Han pasado más de 100 días desde que se celebraron
las elecciones generales, y aún no hay signos de poder vislumbrar la
composición de un gobierno que pueda estabilizar la vida diaria de todos los
españoles; es decir, la atención de los
asuntos más urgentes que ya no se pueden dilatar más en el tiempo: la reforma
laboral, el paro, la sanidad, la educación, los temas pendientes con la Unión Europea, sin olvidar una reforma
profunda de nuestro sistema electoral. No pueden esperar. Su transitoriedad y
la incertidumbre que supone a los agentes sociales y empresariales, está
perjudicando notablemente la convivencia diaria; postergando asuntos que ya
muchos claman y demandan a nuestros políticos se dediquen, de una vez por
todas, al mandato que los ciudadanos han plasmado en las urnas: diálogo y
consenso para establecer un gobierno multicolor, sin mayorías, para que, cada formación política aporte una
pizca (no un todo) de su programa electoral. En definitiva, se trata de
negociar, no de imponer ni exigir.
Parece que nuestros políticos esto no lo han
comprendido, quizá porque no están acostumbrados al resultado de las últimas
elecciones. Siempre se han movido en mayorías absolutas o rozando éstas, y el
consenso se limitó con un partido minoritario, a nivel nacional y de tinte
nacionalista. Pero ahora ha cambiado todo, y tienen que adaptarse. No están entrenados en la negociación, y
mucho menos, en ceder de su parte para llegar al acuerdo. Los ciudadanos han
hablado y han dicho lo que quieren. No pueden obligarnos a volver a votar. No
pueden decirnos que no les ha gustado lo que hemos decidido, que no están de
acuerdo, y que volvamos a hablar. Dedíquense a lo que se le ha encomendado, trabajen
en ello.
La sociedad está cansada y descorazonada, y contempla con hastío creciente a unos
representantes incapaces de mirar más allá de sus propias siglas;
parecen condenados a vivir, jornada tras jornada, el día de la marmota, arrastrando
consigo el fruto de los muchos esfuerzos que durante los últimos largos años
han hecho los ciudadanos. O despiertan, decididos a cambiar el rumbo, o todos,
ellos mismos también, acabarán por pagarlo. El diálogo y el consenso son dos
firmes pilares sobre los que se levanta y sostiene el edificio de la
democracia.. El diálogo, en democracia, es su seña de identidad. Cuando las
partes no están dispuestas o predispuestas a dialogar, mediante el intercambio
de sus opiniones y argumentos, se produce lo que gráficamente se conoce como
“diálogo de sordos”.
Hablan, pero no se escuchan. Están parapetados en sus trincheras ideológicas y de partido y de ahí no se mueven.

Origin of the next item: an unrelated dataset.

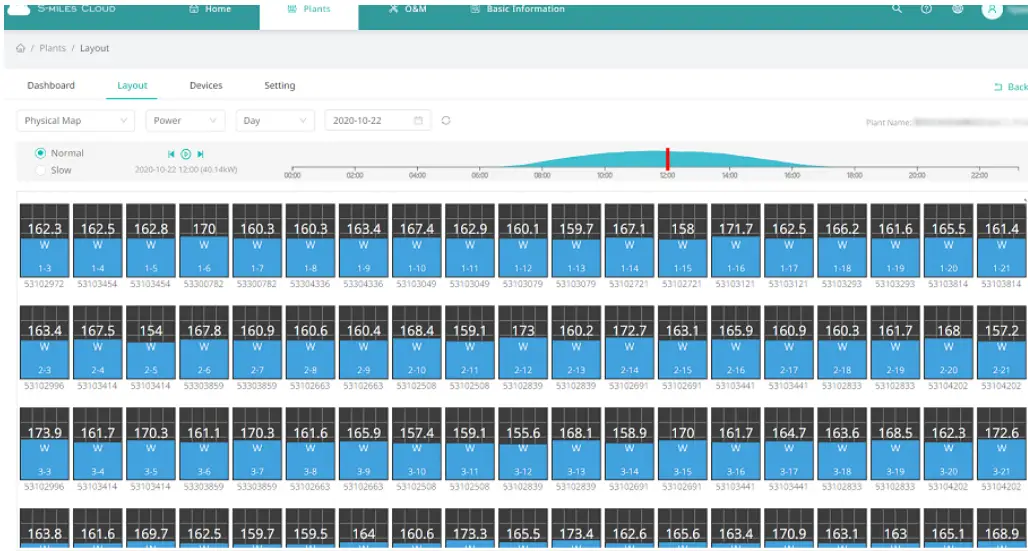Image resolution: width=1028 pixels, height=551 pixels.
Task: Switch to the Devices tab
Action: [x=206, y=86]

Para que exista diálogo, tiene que haber ánimo dialogante. Se olvidan de una cosa esencial en toda democracia: respetar el pluralismo político.
Hablan, pero no se escuchan. Están parapetados en sus trincheras ideológicas y de partido y de ahí no se mueven.
Para que exista diálogo, tiene que haber ánimo dialogante. Se olvidan de una cosa esencial en toda democracia: respetar el pluralismo político.
Hasta ahora hemos asistido a una lucha por los
sillones y por abarcar zonas de poder, vetando al político contrario a su
ideología, cuando no a luchas intestinas para decidir quién manda en el partido
y que estrategia seguir. La política se ha convertido en el paraíso de los
charlatanes. Se aprenden de memoria el discurso políticamente correcto de cara
a los medios de comunicación, pero actúan muy diferente. Su preocupación
máxima corresponde a la obtención de votos y no escatiman esfuerzos para
“vender su producto”, el que ellos quieren que nosotros “compremos”, obviando
si ese producto es bueno para nosotros o no. El enemigo más temible de la
democracia es la demagogia. Cuando alguien
asume un cargo público, debe considerarse a sí mismo como propiedad pública.
Si la actividad política no se dirige hacia la
búsqueda de la justicia y el bien común, termina por convertirse en un corrupto
juego de intereses. Como decía Guy Mollet, “la coalición política es el arte de
llevar el zapato derecho en el pie izquierdo sin que salgan callos”.